なんだよ・・・熱にうなされている兄を撮影して、どうしたいのだ、この妹は?
「これ、里帆お姉ちゃんたちが来る前に撮ったんだよ」
ふむ・・・。そんな苦しそうな兄の動画を見せて、いったい何を・・・?
『お兄ちゃん、苦しい?』
撮影しながら、僕に声を掛けるまどか。
僕は額に汗を浮かべながらコクリと頷く。
『タ・・・タオルを・・・』
『ん? なあに? タオル?』
『タオルを・・・濡らして・・・持ってきて・・・』
『えー・・・あ、じゃあ、それ持ってきたら、あたしのお願い聞いてくれる?』
顔をしかめたまま、僕はコクコクと頷いていた。
っていうか、濡れタオルは僕が持ってくるようにお願いしたのか!
まどかが自分から用意してくれたわけではなかった・・・がっかりした。
しかも、頼んだ時にちょっとめんどくさそうな反応していたぞ?
「えへへ、アニー、あたしのお願いを聞いてくれるって約束してくれたんだよねー」
嬉しそうにまどかがすり寄ってきた。図々しいのに可愛いから、妹というのは困る。
動画は僕が頷いたところで終わっていた。
つまりまどかは、僕がお願いを聞いてあげると約束したことを動画で伝えたかったわけだ。

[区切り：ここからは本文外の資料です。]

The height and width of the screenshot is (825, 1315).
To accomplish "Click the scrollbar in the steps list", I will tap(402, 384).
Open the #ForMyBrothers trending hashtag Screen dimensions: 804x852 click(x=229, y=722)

熱のせいか、記憶にはないんだが・・・動画という証拠がある以上、約束は守らねば、な。
「そのお願いって、何なんだ?」
目を輝かせながら幸せいっぱいの笑顔のまどか。可愛い。
「あのねっ、夏休みの宿題なのっ!」
突然部屋を飛び出していったまどかは、ほどなくして何冊ものドリルを持って戻ってきた。

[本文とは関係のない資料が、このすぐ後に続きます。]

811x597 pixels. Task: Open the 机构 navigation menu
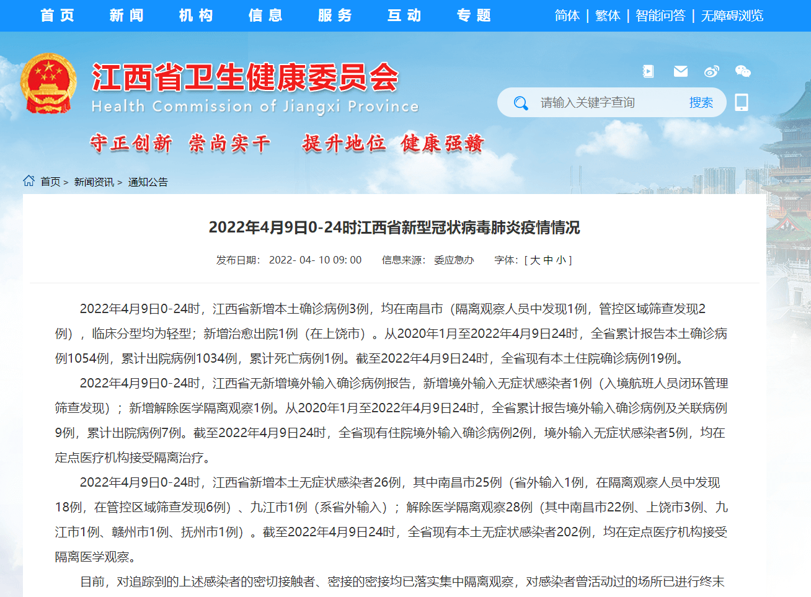(197, 15)
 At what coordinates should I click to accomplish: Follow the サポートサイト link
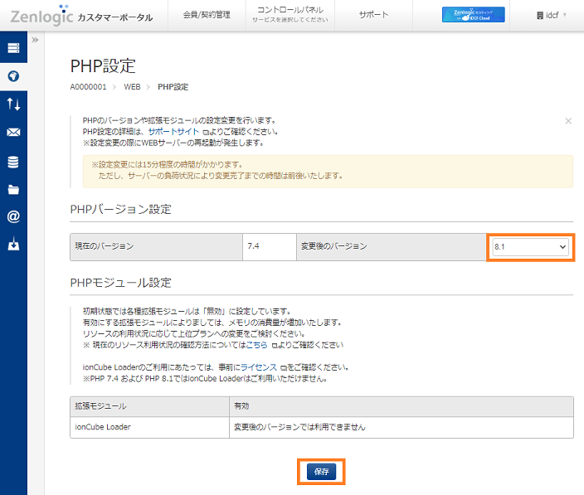(x=173, y=132)
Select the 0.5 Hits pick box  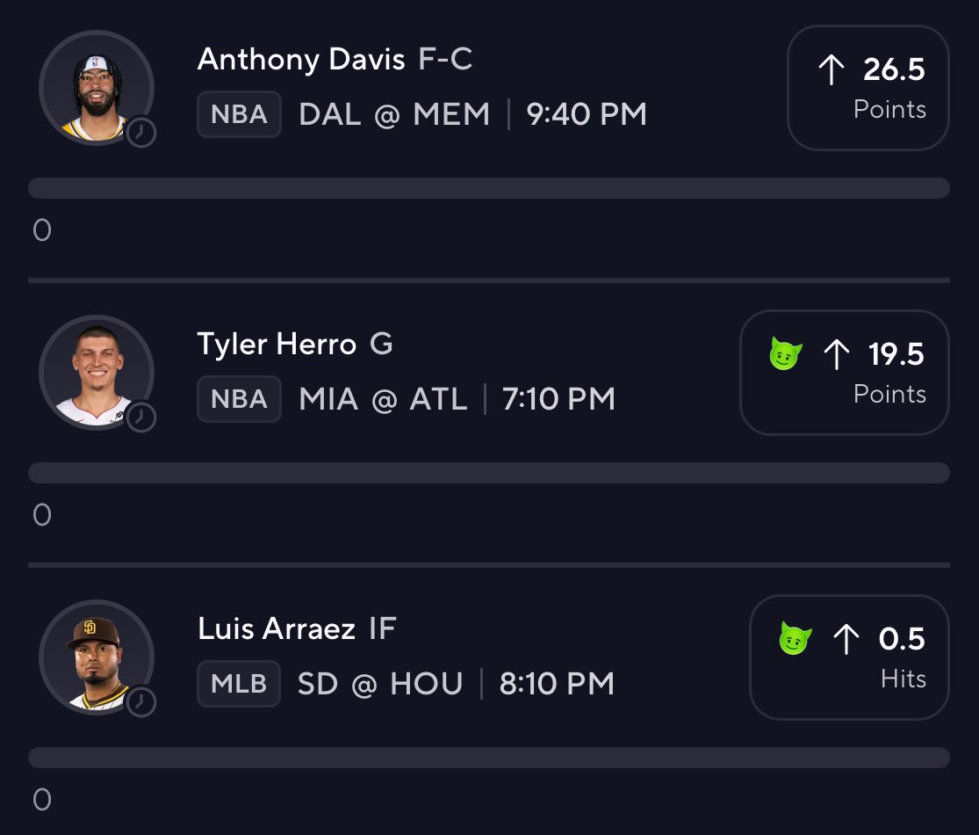(x=849, y=657)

数学や漢字の書き取りドリル、社会の暗記ドリルなど、結構な数だが・・・まさか、これ全部やってないのか?
「てへ♪」
てへ♪って・・・・僕は呆れた。
まどかの言い分を聞いてみると、小学校までは「算数」だったのに、中学に上がった途端に「数学」などといういかにも難しそうな名前になったのが気に入らないそうだ。

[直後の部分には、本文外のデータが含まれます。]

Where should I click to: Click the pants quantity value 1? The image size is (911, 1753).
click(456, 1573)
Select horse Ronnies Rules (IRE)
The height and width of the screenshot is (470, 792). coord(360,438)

他の教科については明確な理由はないが、とにかく今年の夏休みは中学生になってから初めての夏休みなので、思いっきり遊んでみた、ということらしい。
下がりかかっていた僕の熱は再び上がり始め、頭痛も戻ってきた。
あきらかにまどかのせいである。
まどか、ちょっとそこに正座しなさい。
「ふえぇ・・・お仕置き・・・?;;」
そうです。お仕置きします。
僕は机の上にあった竹定規を手に取ると、正座するまどかの背後に回った。
振り上げた竹定規をまどかのお尻の下の足の裏に振り下ろす。
バチーン!
「いったぁーーーーーいっ!!」
ビクンと体を弾ませて悲鳴を上げるまどか。
宿題は手伝ってあげよう、約束だからな。
しかし、もう夏休みもあと数日という今日まで宿題を放置していたのは、いけないことである。
「す、少しはやったもん・・・」
口ごたえをしない!
バチィーンッ!
「ひゃうーーーーっ!!」
まどかの足の裏は、赤くなった。
まあ、看病してもらっている身でもあるので、ここらへんで勘弁するとしよう。
「ぐすん・・・じゃあ、宿題、手伝ってくれる・・・?」
ああ、もちろんだ。
まずは一番面倒くさそうな数学からかな。
「へへ・・・っ、ありがと、お兄ちゃん♪」
まどかが抱き付いてきた。
まどかの匂いが僕の鼻をくすぐる。
まどむ の 頭痛が 消え去った!
まどむ の 熱が 下がった!
まどむ は 元気に なった!!
僕にはまどかが必要だ。
そして、まどかには僕が必要なのだ。
縁あって家族・兄妹として巡り合った僕たち。
時には喧嘩することもあるけれど、細胞いや分子レベルでは超仲良しなのだ。
これからも、まどかとは超絶仲良しさんでいようと思う。
「アニー、どうしたの? ニヤニヤしてる・・・」
ん?
ふふふ、なんでもないよ。
妹がいて、良かったなって、思っただけだよ。
お わ り
2017/10/28 体裁を整えました。